Veeerrry slow LADA?

I was initially diagnosed as gestational 18 years ago (turning 46 in a couple of weeks) and went immediately on insulin. then went on a pump for 6 years and 2 more pregnancies, Officially considered T2. lost weight and got off insulin, tried multiple oral meds that didn’t work, back on insulin for a year. Endo finally tested, after I insisted, for just GAD, which were negative. I also have Hashi’s thyroid and PCOS, so may trend some towards insulin resistance. Completely changed diet through functional medicine, following AIP diet.
6 months ago I had my integrative med doctor run several tests after fasting (140-150) and PP keep creeping up (never higher than 275-300 with relatively quick dropping). normal weight and fit.
Original endo suspected MODY but tested negative at two different labs

IA-2 weakly positive 1.5 (<0.8), GAD/ICA/ZNT8 negative, IAA positive but that doesn’t count now
A1C is now 6.2 after 6.4 for a long time
C-Peptide 1.68 (0.8-3.85)
Fasting 147
Insulin 8.5 (2.0-19.6)
Also positive DQ8, which is associated with IA-2 and T1

I have made an appt with a different endo (at the same practice but supports integrative medicine concepts) and will ask to have these labs all re-run. veeerrrry slowly progressing LADA?

LADA just means Likely Another Diabetic, Actually.

LADAs leading characteristic is that it develops in everyone at a different rate, so is yours different than mine? Were you diagnosed as an adult?

The acronym I use is YDMV: Your diabetes may vary. It’s true in both the universal and personal sense. Everybody else’s diabetes is strange and so is yours.

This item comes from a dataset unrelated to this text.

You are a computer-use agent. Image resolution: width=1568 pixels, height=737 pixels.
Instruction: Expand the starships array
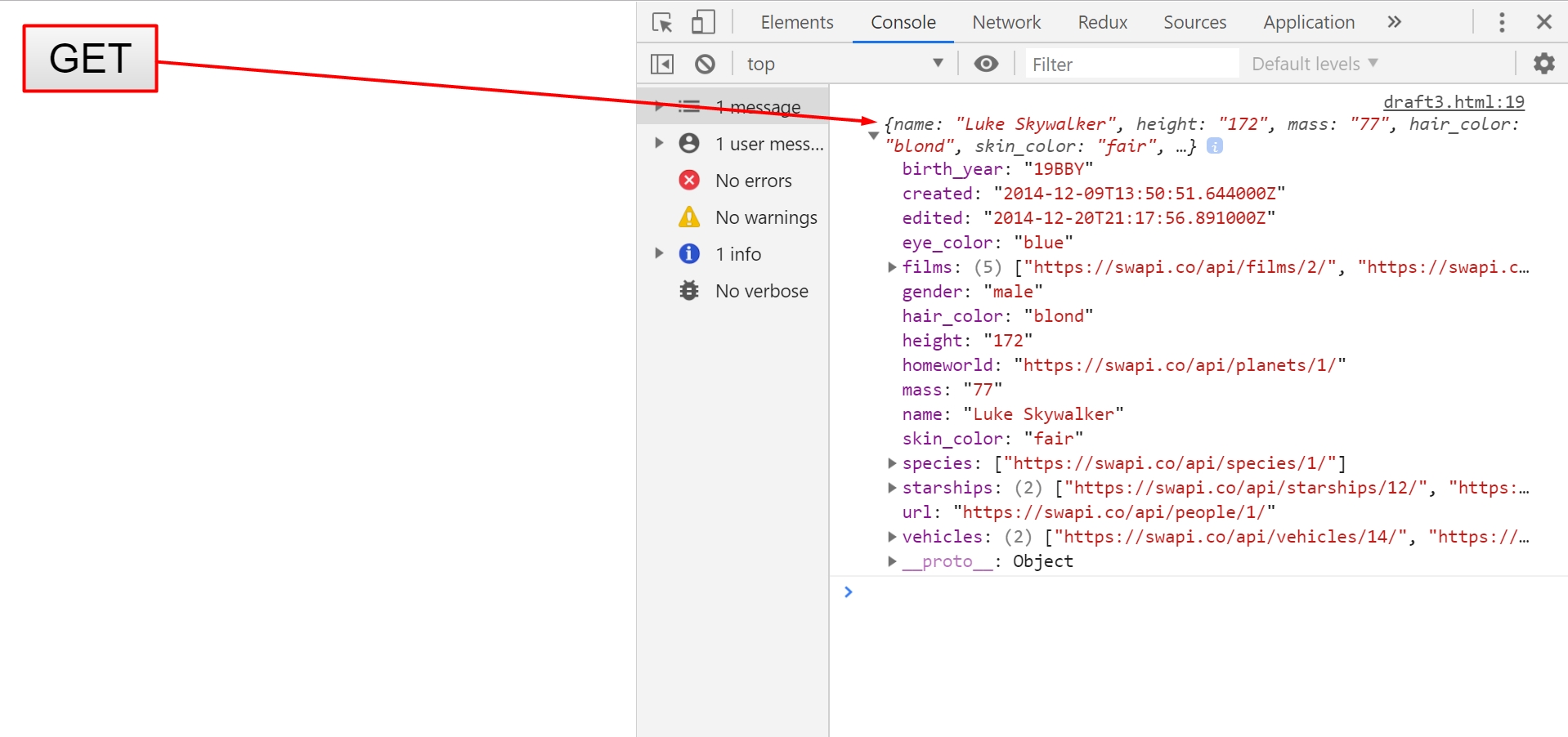pyautogui.click(x=892, y=488)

This is an opinion, and nothing more (I’m a doctor, but not of people, and certainly not an endocrinologist):

With those numbers (particularly the fasting of 147 mg/dL), does it matter whether it’s a “weird” Type 2 or LADA Type 1? It seems to me that basal insulin might be useful in keeping down the fasting numbers, even if through careful diet you don’t have to take bolus.

Then again, a postprandial of 275-300, no matter how quickly it comes down, is not healthy or indicative of good beta cell function. So it seems to me that the first order of business should be getting the numbers where you want them with some combination of insulin and orals (if they work at all) and diet and exercise.

After that point, it might be worth considering. One positive antibody is certainly suggestive, and combined with symptoms (deranged fasting and postprandial Blood Glucose), is diagnostic of Type 1. Doesn’t really matter if you aren’t positive for GAD, ZNT8, or ICA. The only time multiple antibodies are important is if one is presymptomatic, in which case Type 1 (very slow onset LADA, in particular) can be diagnosed with two positive antibody tests.